The trial of the 12 members of the Communist Party of Kenya (CPK) who were arrested on April 7 (released on bond later) was postponed for the second time on April 12. Their identification cards were allegedly seized at the gates of the court when they appeared for their trial.
The CPK maintains that these members have not been informed what charges are being pressed against them. Proceedings at the courtroom were aborted within 5 minutes, and the accused have been asked to present themselves again at 2 pm, local time, on Tuesday, April 13.
“The only reason given for the postponement was that the case was yet to be entered into the court register. These actions only confirm our earlier sentiment of how desperate this corrupt government is. They would like to intimidate and silence any voice of reason,” the CPK has said in a statement.
The members were arrested by the police who raided their party headquarters without a warrant on the afternoon of April 7. The raid occurred after police broke up a protest organized by the CPK and the Hotel and Entertainment Workers Union against the unscientific COVID-related measures of President Uhuru Kenyatta’s government, which have disproportionately burdened the working class.

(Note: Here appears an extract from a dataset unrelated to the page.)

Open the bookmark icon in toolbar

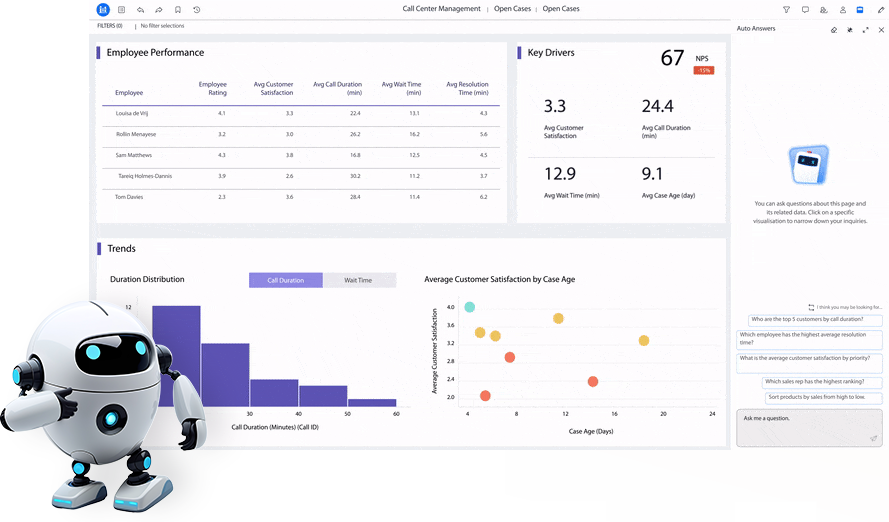tap(178, 9)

The demands of this demonstration included the suspension of rents, compensation for job losses during the pandemic, food subsidies and a halt to the negotiations that the government is holding with the IMF for a loan that will push Kenya further into a debt. These loans, the protesters maintain, will only benefit the elite while the masses will have to foot the bill once again.
During the raid, the police allegedly tried to access the membership registers and other internal documents of the party, which legally identified itself as the CPK only in 2019. For decades, the communists had operated under the cover of the Social Democratic Party because communism was criminalized as an ideology due to its advocacy of class struggle.